--- EXERCISES TO COMPLETE ---
**a.** Answer each question from the passage on Foster and Airbus.
(i) On what date did the Kenyan police helicopter crash take place?
(ii) In which country and in what year did Foster obtain a Private Pilot's License?
(iii) What kind of commission model was Foster's engagement by Airbus based on?
**b.** Quote the part of the passage on Foster and Airbus that opens with the words containing "Foster opined that" and closes with "allegations of corruption.".

** start of PASSAGE GIVEN **

5.29 Foster illustrated that in the aftermath of the tragic Kenyan police Eurocopter
AS350 helicopter crash on 10 June 2012, Airbus (the manufacturer) was
becoming estranged from the Kenyan authorities. A directive by a Senior Vice
President of Airbus, ****-******** ******, assigned Foster and his team the
mission of repairing high-level relations with the Kenyan Government. The
campaign led to a restoration of Airbus’ relationship with the Kenyan authorities.
Foster opined that after performing all these services for Airbus, it was unfair to
portray him falsely as a facilitator of bribes. And that the misrepresentation of
his contributions and the failure to recognise the lawful nature of his activities
have resulted in unwarranted allegations of corruption.
5.30 Foster contended that contrary to the assertion that he lacked relevant aviation
experience, he obtained a Private Pilot’s License in South Africa in 2000. And
that, in any case, Airbus’ criteria for business partners did not require
aeronautical experience. Further, he stated that his engagement with Airbus was
not predicated on family connections but on a genuine interest and
understanding of the aviation sector.
5.31 Foster stated that his engagement by Airbus was based on a success-based
commission model, which is standard within the industry and entirely contingent
on the successful finalisation of deals. And that this distinguished his work a
world away from a regime of inducive payments to secure business.

** end of PASSAGE GIVEN **
** start of ROWS **

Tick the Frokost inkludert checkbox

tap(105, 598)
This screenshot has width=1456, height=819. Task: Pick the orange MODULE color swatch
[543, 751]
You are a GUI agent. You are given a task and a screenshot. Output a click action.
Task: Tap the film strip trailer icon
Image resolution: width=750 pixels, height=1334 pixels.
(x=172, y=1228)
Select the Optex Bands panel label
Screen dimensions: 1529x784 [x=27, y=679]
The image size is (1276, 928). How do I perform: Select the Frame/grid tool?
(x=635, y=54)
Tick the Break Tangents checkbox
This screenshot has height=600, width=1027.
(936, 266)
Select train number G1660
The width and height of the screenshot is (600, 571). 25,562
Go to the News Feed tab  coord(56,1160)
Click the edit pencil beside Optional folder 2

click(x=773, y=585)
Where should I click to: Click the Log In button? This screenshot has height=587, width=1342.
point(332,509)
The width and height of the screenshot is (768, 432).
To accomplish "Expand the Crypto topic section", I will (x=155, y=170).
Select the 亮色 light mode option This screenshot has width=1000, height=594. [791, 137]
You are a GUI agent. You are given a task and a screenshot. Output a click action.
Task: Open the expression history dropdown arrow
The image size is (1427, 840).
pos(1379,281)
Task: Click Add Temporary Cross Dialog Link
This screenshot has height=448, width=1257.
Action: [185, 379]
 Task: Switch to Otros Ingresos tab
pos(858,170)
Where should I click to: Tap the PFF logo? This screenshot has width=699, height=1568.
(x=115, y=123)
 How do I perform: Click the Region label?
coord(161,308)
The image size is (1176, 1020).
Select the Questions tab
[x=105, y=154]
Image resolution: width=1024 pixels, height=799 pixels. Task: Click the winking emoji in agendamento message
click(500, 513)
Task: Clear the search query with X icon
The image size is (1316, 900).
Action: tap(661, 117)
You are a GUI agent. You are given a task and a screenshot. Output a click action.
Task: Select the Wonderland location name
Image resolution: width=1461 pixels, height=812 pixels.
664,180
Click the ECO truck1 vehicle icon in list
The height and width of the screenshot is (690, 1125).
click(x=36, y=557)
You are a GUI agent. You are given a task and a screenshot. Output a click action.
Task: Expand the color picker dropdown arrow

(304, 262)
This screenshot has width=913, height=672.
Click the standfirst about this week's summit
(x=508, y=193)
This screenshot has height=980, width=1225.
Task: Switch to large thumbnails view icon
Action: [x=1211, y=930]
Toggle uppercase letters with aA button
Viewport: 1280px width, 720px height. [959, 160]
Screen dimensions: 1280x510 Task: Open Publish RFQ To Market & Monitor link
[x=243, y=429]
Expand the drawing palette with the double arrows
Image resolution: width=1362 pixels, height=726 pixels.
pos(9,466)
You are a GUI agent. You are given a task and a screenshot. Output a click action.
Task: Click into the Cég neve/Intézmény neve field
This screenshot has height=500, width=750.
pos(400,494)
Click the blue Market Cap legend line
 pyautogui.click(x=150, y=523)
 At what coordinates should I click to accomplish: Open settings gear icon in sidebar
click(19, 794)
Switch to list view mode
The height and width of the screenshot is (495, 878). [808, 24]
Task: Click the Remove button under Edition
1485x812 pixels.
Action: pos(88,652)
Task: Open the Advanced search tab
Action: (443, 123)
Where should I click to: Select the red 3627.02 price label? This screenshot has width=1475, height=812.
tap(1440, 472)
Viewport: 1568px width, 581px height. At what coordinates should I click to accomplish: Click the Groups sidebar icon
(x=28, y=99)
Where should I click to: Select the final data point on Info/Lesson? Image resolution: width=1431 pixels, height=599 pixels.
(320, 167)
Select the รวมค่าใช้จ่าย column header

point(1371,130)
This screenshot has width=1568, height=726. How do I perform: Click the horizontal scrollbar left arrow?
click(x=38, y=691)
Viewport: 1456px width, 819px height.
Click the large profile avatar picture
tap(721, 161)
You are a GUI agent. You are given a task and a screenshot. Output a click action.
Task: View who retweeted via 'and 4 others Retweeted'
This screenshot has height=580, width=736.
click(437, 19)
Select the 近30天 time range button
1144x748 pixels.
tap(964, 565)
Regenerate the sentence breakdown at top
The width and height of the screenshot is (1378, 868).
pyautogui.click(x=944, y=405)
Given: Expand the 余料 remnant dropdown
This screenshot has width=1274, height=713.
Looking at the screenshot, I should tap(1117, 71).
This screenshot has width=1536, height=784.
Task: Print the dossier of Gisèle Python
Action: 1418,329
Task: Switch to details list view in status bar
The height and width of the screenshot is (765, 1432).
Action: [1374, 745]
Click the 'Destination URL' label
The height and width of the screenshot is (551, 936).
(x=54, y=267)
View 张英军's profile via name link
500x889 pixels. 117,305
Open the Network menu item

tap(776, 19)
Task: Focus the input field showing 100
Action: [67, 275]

** end of ROWS **

--- FINAL ANSWERS ---
**a.**
(i) 10 June 2012
(ii) South Africa, in 2000
(iii) A success-based commission model

**b.**
Foster opined that after performing all these services for Airbus, it was unfair to
portray him falsely as a facilitator of bribes. And that the misrepresentation of
his contributions and the failure to recognise the lawful nature of his activities
have resulted in unwarranted allegations of corruption.